8 Véase Dessau (1996:68). El arquitecto Jesús T. Acevedo, egresado de la Academia de Bellas artes de San Carlos en 1905, sugiere en 1914 la necesidad de abrevar en las fuentes del pasado mexicano (citado en Katzman, 1963:80).

9 José Vasconcelos (1881-1959), filósofo oaxaqueño nombrado ministro de Educación en 1914 por el presidente Eulalio Gutiérrez; luego fue rector de la Universidad Nacional de México. En 1921-1924 fue de nuevo ministro de Educación, durante el gobierno del general Álvaro Obregón.

10 Ya el gobierno de Venustiano Carranza había exentado de impuesto federal las construcciones de casas estilo colonial (Katzman, 1963:81).
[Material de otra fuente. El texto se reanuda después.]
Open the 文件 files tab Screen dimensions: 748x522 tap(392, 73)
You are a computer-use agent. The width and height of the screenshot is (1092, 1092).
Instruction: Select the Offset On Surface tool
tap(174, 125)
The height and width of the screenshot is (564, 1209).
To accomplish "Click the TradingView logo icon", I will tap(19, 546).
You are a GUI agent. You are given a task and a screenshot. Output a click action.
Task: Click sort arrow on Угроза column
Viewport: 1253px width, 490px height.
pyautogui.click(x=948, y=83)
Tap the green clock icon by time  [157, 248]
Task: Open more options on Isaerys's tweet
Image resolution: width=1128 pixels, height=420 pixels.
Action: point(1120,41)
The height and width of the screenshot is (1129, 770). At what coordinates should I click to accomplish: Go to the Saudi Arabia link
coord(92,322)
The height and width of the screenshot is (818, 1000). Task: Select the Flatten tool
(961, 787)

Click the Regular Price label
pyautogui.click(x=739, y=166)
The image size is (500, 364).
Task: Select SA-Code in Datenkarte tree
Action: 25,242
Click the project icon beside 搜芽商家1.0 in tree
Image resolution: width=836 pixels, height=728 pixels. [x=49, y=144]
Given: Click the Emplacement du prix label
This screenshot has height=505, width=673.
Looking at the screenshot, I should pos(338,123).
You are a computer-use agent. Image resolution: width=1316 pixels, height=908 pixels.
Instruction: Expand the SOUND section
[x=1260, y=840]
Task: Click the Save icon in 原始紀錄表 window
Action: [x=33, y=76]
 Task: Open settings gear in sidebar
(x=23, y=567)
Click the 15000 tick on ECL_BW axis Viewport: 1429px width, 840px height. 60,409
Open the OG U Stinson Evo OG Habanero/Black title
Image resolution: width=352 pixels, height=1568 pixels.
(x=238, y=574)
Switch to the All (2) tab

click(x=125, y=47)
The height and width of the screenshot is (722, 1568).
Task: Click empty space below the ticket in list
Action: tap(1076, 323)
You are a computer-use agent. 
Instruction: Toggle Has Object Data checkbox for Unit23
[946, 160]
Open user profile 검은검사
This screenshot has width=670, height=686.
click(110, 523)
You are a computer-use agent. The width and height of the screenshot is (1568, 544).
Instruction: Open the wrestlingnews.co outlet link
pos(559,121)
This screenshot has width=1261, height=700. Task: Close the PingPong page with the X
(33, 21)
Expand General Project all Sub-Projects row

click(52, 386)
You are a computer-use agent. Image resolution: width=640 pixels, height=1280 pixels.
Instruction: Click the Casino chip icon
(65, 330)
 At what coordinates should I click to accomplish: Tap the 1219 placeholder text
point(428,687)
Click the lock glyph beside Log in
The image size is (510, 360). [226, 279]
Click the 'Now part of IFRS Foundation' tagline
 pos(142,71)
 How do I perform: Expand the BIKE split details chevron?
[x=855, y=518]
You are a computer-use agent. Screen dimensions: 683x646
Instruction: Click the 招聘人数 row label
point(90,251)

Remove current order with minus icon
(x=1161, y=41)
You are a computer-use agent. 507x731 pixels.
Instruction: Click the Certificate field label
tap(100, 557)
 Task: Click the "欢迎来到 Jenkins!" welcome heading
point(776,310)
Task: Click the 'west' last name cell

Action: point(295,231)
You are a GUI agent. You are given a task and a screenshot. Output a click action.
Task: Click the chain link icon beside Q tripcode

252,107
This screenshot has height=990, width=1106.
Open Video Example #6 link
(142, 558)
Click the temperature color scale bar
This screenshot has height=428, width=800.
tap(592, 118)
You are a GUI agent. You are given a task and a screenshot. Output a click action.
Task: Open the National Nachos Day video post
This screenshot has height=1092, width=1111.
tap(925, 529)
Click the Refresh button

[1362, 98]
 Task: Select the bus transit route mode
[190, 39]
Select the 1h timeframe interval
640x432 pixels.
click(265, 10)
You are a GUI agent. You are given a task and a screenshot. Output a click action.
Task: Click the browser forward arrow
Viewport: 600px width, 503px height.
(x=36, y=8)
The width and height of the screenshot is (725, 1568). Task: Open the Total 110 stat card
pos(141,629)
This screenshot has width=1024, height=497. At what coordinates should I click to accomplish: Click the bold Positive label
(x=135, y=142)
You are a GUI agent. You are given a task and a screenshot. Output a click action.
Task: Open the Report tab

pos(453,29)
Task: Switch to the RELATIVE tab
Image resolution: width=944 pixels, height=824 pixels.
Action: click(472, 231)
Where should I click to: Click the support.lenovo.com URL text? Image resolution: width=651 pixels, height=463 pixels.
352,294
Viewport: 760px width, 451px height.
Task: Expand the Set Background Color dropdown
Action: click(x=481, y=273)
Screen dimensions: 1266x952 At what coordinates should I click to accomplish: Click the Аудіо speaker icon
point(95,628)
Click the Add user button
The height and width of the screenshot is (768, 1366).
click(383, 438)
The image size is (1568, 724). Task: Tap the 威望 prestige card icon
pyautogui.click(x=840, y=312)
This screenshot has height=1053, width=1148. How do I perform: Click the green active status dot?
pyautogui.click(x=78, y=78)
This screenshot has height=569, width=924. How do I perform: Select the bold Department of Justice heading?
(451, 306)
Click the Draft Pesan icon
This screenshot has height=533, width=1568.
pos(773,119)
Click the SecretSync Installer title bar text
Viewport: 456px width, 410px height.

11 Véase Katzman (1963:77). Manrique recuerda significativamente el Manifiesto (1922) del Sindicato de Artistas Revolucionarios, donde se propone "un arte público, para todos, y por lo tanto monumental [...] y pedía un arte para la revolución "(1988:1365). En 1938, en pleno cardenismo, se conforma la Unión de Arquitectos Socialistas, autoproclamados "trabajadores técnicos de la arquitectura", quienes pretenden "resolver los problemas de la habitación obrera y campesina y los locales de trabajo y esparcimiento de la clase trabajadora" (Doctrina socialista de la arquitectura, cit. en Vargas, 1982:108).

12 Véase López (1986:18). Diego Rivera plantea esta experiencia como el camino alternativo para la Nueva Arquitectura, en particular basado en el excelente análisis a una casa realizada por los arquitectos Carlos Obregón Santacilia y José Villagrán en 1926, en el barrio defeño de San Miguel:" Trátase de una casa de vecindad de habitaciones baratas, higiénicas y con belleza [...] Todo camouflage, todo dispendio de material fue evitado: utilizáronse como factores de belleza la economía de material y su máxima utilidad." (Rivera, 1926, cit. en López, 1986).

13 Villagrán (1931), fragmento de una conferencia dictada en la Primera Convención Nacional de Arquitectos Mexicanos, cit. en Vargas (1986:27 y 28).

14 Esta idea es explorada por Córdova (1988:36).